In order for everyone to benefit from the same anonymity that I enjoy, the names of people and places have been changed. Rather worryingly, the events have not, and happened exactly as described…

It's 9.15 am on an average autumn morning in 1975, and aged 11, I've just started at Hardley Girls School. We're all in the hall for assembly, and have to stand in rows representing our house groups, with the shortest at the front, and the tallest at the back. I'm the shortest in my year, so this puts me right at the front, directly under the gaze of the headmistress, a Mrs. Norma Le Crosse. She makes her appearance up on the stage and it's immediately apparent that she's fallen asleep on a sun-bed over the weekend. The heat emanating from her glowing red face threatens to scorch the wall at the back of the hall. I bite my lip in a desperate attempt not to laugh, and try frantically not to catch her eye. The three years that we have to spend here before we can escape to Hardley Upper School are going to be a long time passing.

The most agonising assemblies were the ones where the names of the girls who'd incurred cookery fines were read out. Each week in cookery class, if a girl didn't have a suitable dish for whatever the concoction of the moment was, she could borrow it from the school. If she didn't bring it back, she'd be fined half a pence a week, and the longer she'd left, it the worse it was for poor easily amused me.

"Sheila Blige" the headmistress would announce sternly. " Half a pence!" As the fines mounted up, the veins would stand proud of her neck, and her eyeballs would bulge from her face, owing to the sheer gravity of the situation. By the time Wilma Titzgro had been fined two pence, I'd have my face covered with a tissue, into which I'd be making strange snuffling noises. I was hauled up a couple of times myself after accumulating fines totalling one whole penny, but no-one ever dared get as far as two and a half pence - given the fuss that the headmistress made of it all, we were left in no doubt that it was probably a hanging offence.

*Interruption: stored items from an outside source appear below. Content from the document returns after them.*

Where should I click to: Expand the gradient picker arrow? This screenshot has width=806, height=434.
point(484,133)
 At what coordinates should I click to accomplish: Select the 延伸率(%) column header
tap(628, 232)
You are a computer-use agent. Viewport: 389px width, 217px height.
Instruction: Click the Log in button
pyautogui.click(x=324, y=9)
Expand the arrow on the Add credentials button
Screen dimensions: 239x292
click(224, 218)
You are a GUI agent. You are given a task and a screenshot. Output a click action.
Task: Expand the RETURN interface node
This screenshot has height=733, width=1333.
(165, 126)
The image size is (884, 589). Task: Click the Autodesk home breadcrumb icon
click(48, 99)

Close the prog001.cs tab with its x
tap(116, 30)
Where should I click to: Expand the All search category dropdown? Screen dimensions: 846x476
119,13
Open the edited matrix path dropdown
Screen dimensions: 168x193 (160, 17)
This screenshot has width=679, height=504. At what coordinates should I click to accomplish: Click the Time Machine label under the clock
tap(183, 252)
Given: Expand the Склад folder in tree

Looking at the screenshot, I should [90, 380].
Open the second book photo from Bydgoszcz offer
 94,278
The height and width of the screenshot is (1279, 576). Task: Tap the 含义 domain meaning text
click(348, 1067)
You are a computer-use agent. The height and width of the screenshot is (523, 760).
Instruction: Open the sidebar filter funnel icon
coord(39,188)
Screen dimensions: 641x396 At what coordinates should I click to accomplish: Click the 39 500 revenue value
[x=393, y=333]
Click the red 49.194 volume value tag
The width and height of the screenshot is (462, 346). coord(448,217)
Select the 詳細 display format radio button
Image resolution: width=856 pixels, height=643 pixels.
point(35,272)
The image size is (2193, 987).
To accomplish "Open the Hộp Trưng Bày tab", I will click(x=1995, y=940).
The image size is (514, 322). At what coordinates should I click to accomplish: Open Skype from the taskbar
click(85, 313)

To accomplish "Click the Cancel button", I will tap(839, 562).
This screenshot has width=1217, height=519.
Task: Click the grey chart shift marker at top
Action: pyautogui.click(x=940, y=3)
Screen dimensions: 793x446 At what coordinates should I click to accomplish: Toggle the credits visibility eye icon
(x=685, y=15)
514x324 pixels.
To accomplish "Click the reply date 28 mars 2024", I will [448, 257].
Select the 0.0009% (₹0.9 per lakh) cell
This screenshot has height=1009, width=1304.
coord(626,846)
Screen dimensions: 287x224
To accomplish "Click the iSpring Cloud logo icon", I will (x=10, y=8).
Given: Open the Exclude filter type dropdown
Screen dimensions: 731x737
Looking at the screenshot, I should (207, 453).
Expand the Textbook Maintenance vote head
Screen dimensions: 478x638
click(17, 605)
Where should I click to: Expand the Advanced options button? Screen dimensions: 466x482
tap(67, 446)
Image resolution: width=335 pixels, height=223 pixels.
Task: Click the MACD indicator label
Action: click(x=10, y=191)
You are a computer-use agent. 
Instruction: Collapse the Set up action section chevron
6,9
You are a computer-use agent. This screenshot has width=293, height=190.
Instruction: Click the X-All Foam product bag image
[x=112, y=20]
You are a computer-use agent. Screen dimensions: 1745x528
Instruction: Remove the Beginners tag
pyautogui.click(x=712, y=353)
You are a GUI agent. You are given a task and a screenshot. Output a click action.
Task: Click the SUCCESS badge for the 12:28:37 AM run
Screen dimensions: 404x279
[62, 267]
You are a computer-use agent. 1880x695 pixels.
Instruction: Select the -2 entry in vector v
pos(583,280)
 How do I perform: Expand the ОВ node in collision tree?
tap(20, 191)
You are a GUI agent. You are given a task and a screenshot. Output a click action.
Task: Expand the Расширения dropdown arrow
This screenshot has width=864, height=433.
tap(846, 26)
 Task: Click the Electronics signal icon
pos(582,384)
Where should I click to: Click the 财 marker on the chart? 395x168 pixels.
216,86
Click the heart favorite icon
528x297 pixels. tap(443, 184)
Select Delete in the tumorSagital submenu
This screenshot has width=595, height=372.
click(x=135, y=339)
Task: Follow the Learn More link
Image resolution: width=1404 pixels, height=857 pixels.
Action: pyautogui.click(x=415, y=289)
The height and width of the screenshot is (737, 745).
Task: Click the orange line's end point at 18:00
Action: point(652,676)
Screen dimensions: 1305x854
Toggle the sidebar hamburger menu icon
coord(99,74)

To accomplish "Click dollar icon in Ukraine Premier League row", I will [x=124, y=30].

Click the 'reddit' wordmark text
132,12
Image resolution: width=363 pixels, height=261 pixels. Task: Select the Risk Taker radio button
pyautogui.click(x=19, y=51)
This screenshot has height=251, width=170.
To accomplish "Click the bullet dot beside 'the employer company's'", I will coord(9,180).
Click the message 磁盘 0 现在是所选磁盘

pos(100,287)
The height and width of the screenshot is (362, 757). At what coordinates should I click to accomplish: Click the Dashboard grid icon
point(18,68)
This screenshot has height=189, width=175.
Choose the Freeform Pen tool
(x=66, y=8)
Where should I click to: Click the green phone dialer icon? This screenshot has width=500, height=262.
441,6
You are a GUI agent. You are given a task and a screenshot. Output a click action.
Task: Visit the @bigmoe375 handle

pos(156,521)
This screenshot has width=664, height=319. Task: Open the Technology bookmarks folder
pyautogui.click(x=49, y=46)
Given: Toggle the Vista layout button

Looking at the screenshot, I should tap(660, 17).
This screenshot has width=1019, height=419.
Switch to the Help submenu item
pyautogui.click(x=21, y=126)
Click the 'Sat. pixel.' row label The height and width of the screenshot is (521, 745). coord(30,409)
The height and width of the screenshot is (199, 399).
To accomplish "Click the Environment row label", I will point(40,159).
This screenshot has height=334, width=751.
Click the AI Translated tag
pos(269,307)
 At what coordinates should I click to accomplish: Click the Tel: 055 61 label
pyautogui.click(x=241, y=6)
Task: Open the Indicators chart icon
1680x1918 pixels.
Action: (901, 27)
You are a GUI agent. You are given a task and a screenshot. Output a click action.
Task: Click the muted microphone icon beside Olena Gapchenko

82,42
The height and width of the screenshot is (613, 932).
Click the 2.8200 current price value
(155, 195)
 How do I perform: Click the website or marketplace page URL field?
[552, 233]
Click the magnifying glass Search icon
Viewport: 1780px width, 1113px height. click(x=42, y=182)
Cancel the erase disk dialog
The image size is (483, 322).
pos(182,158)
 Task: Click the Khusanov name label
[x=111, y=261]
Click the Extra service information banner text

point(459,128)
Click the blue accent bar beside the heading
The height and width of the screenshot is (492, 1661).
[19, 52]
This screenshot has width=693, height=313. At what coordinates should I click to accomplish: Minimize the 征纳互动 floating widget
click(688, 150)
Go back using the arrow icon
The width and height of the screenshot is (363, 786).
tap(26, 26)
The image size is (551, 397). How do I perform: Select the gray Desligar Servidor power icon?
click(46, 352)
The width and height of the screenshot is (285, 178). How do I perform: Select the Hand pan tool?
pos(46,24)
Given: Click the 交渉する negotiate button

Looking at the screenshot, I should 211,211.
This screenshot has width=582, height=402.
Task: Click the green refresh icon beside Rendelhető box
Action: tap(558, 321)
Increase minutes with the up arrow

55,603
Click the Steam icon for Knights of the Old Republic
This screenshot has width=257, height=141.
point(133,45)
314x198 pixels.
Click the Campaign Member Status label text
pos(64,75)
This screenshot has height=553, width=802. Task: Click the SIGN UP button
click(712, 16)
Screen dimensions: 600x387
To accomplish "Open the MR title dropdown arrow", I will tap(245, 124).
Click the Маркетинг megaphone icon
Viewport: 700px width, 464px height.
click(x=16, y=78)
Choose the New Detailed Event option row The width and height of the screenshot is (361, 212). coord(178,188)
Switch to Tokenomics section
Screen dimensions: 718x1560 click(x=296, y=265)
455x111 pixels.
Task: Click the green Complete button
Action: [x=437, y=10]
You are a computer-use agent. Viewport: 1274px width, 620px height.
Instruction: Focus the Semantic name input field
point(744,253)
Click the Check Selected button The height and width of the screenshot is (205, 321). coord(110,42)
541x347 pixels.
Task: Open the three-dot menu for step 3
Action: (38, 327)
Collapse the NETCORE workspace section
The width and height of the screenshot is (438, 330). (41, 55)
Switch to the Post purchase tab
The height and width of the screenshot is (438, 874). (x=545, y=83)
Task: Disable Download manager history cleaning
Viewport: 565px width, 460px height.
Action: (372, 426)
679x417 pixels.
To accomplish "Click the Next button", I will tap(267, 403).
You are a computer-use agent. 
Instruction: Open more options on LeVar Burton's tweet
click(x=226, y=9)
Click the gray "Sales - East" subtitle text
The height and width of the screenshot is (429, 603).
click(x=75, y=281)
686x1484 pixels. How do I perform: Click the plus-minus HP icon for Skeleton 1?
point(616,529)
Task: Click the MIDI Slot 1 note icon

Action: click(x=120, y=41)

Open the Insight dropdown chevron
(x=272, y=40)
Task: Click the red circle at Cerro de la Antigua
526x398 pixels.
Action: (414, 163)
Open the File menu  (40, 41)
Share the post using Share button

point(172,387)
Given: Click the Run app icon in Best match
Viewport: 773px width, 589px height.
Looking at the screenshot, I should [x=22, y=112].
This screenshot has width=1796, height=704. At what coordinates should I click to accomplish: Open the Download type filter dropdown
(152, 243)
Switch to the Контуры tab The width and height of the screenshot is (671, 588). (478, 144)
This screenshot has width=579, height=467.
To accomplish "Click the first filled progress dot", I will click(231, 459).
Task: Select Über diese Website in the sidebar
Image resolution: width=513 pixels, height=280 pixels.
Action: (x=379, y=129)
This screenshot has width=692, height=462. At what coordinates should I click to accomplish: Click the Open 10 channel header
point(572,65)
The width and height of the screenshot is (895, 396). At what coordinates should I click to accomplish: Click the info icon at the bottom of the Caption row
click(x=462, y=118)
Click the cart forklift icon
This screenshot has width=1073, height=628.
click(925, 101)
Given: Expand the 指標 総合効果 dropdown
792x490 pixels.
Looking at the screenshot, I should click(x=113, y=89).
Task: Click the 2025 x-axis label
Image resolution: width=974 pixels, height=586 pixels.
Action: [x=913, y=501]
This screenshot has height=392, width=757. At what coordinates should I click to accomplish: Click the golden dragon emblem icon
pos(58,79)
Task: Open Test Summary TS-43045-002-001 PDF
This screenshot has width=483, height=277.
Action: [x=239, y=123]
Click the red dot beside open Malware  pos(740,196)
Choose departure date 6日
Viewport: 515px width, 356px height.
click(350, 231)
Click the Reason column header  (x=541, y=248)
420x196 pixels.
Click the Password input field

It was hard work being able to see the ridiculous in almost everything, but the teachers were used to me, and some would even sympathise. "Another cold?" they'd enquire teasingly as I shuffled out of the hall, holding my tissue to my streaming eyes. The first month I was there, one of them had cause to tell me off for some misdemeanour that I've long since forgotten. Unfortunately, she'd adopted Mrs Le Crosse's 'This Is Not As Important As I'd Like You To Think It Is' tone, and I began to giggle. This only made her worse, which made me laugh even more. I was practically in hysterics by the time she'd finished. Three years later, as I left the Girls School for good, she told me that she didn't know how she'd managed to keep a straight face that day.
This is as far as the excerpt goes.